Anche benzina e diesel pesano sui bilanci familiari
L’energia utilizzata in casa non è l’unica voce prevista in aumento. Le stime riguardano anche benzina e gasolio, con effetti diretti sugli spostamenti quotidiani e sulle spese annuali delle famiglie.
Per settembre viene ipotizzato un prezzo medio dei carburanti pari a 2,017 euro al litro, considerando insieme benzina e diesel. Nel settembre 2025 il valore di riferimento era invece di 1,655 euro al litro.
Una famiglia che consuma complessivamente 1.000 litri di carburante durante l’anno potrebbe quindi affrontare un costo aggiuntivo di circa 361,80 euro, equivalente a un aumento del 22%. Se questa somma viene aggiunta ai rincari previsti per luce e gas, l’aggravio totale arriva a 876,80 euro rispetto al 2025.
Il dato restituisce una fotografia più ampia delle possibili conseguenze della crescita dei prezzi energetici. Il peso non si concentrerebbe soltanto sulle utenze domestiche, ma coinvolgerebbe anche la mobilità, portando il costo complessivo vicino alla soglia dei 900 euro.
Per le imprese l’aumento può raggiungere il 54%
Le variazioni attese potrebbero avere conseguenze ancora più marcate per le aziende, in particolare per le attività caratterizzate da consumi energetici elevati.
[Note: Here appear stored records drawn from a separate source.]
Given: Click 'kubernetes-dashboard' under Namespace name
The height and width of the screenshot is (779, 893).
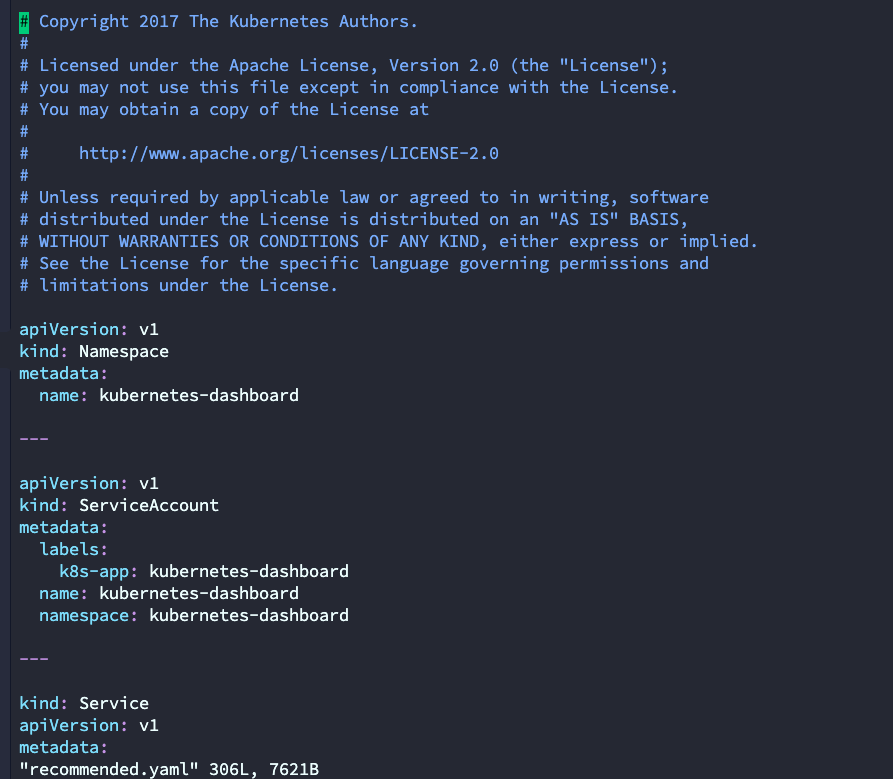Looking at the screenshot, I should [199, 396].
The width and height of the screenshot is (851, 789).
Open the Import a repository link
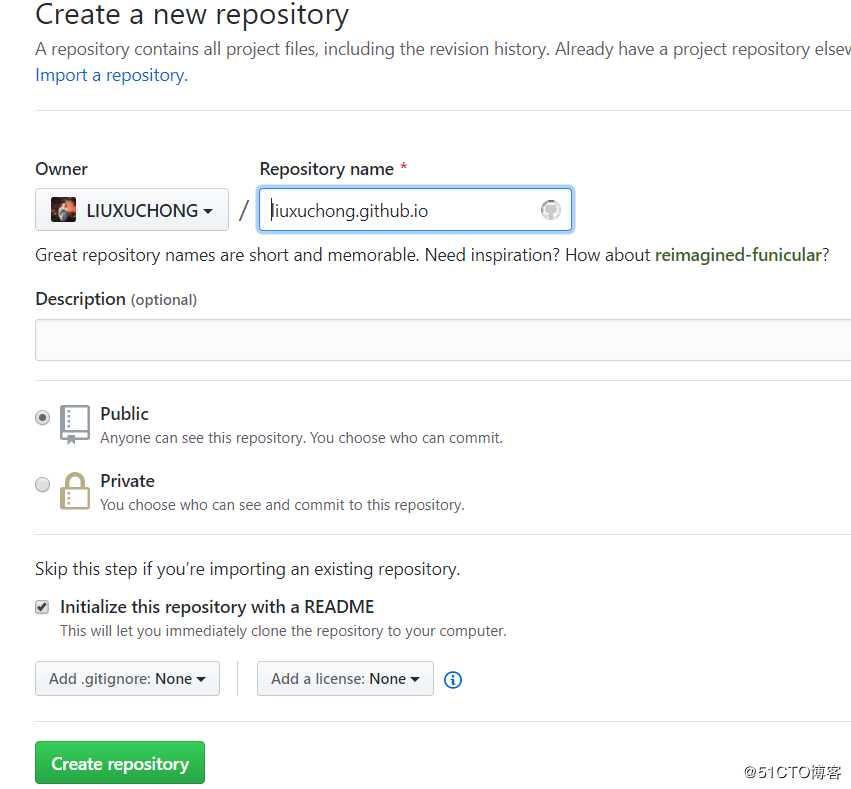(x=111, y=75)
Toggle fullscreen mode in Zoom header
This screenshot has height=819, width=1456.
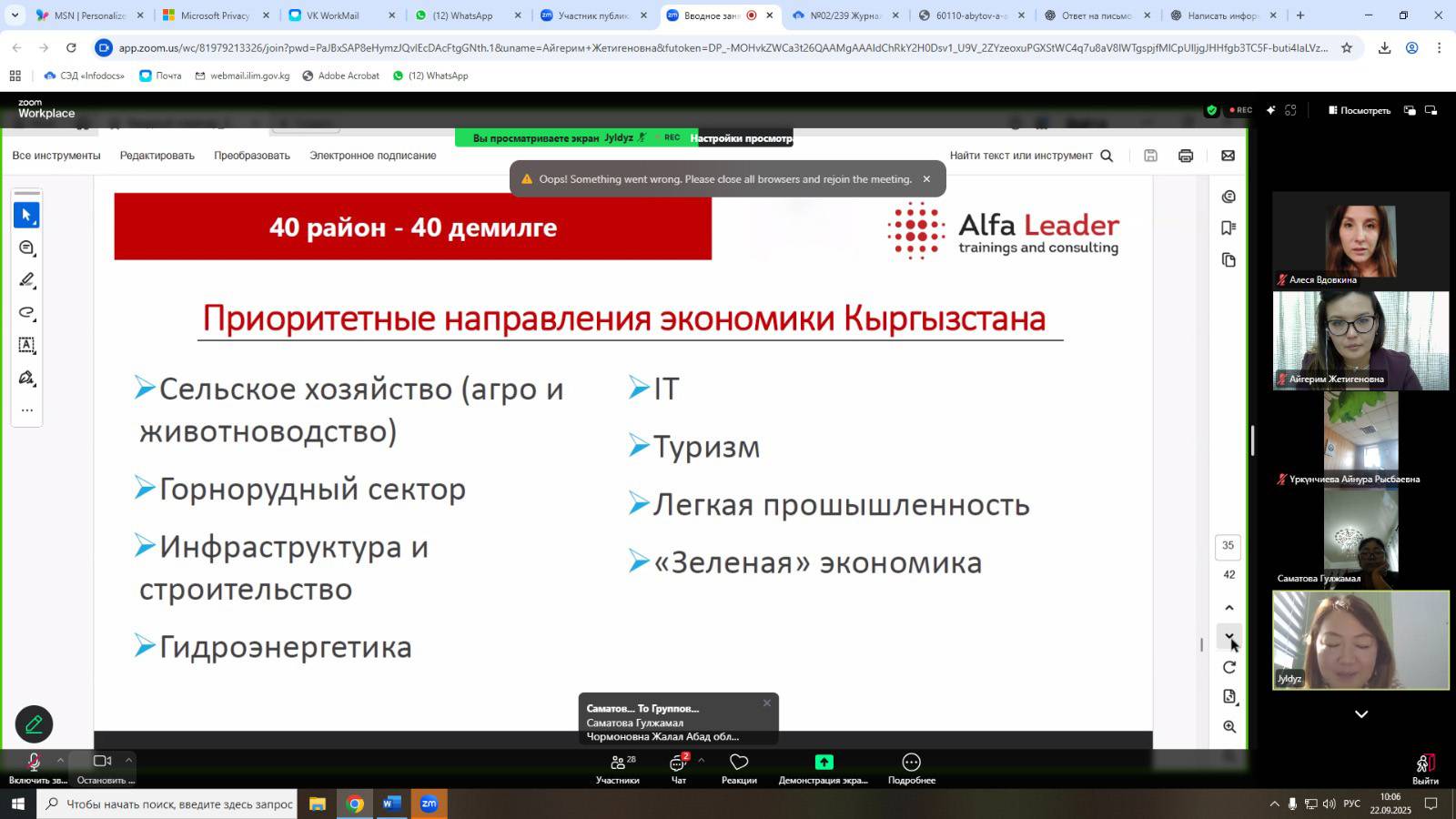click(x=1290, y=110)
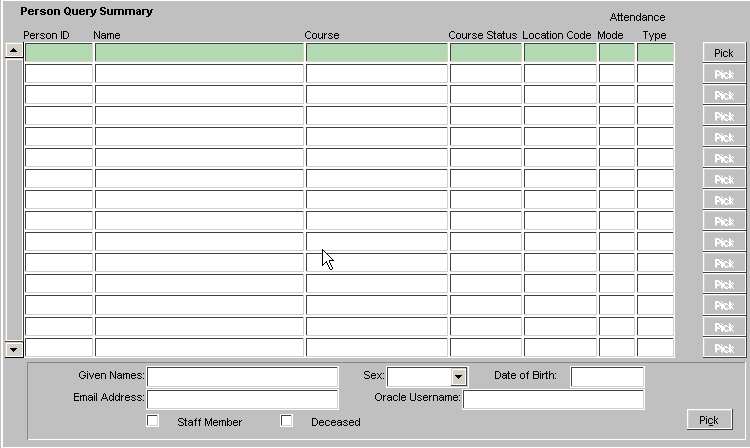The image size is (750, 448).
Task: Click the Pick button below Oracle Username
Action: (709, 420)
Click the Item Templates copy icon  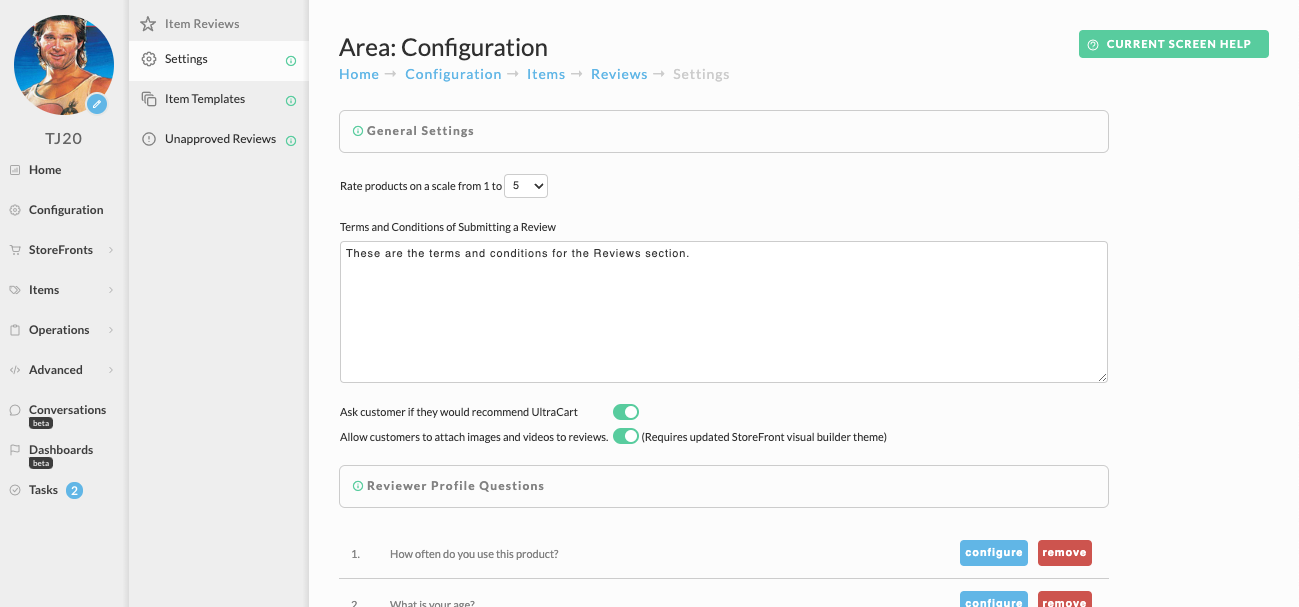coord(148,99)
Sul fronte del gas, il prezzo stimato per settembre è di circa 71 centesimi al metro cubo, rispetto ai 43 centesimi dello stesso mese del 2025.
Per un’impresa tipo presa come riferimento, il rincaro della componente gas potrebbe produrre una maggiore spesa annuale superiore a 559.000 euro, pari a un incremento del 65%. Numeri molto più contenuti, almeno in percentuale, sono previsti per l’elettricità.
Il prezzo stimato dell’energia elettrica è di 20,72 centesimi per kilowattora, contro i 19,44 centesimi dell’anno precedente. Un’azienda che utilizza un milione di kilowattora all’anno potrebbe spendere circa 12.713 euro in più, con una crescita del 7%.
Considerando insieme luce e gas, l’aggravio annuale per l’impresa presa come esempio potrebbe sfiorare i 572.000 euro. L’incremento complessivo arriverebbe così al 54% rispetto al 2025, con il gas ancora una volta responsabile della parte principale dell’aumento.
Le cifre indicate rappresentano stime basate sui prezzi all’ingrosso attuali e su profili di consumo standard. Mostrano però quanto l’andamento dei mercati energetici possa incidere, nel giro di pochi mesi, tanto sulle spese delle famiglie quanto sui costi sostenuti dalle aziende.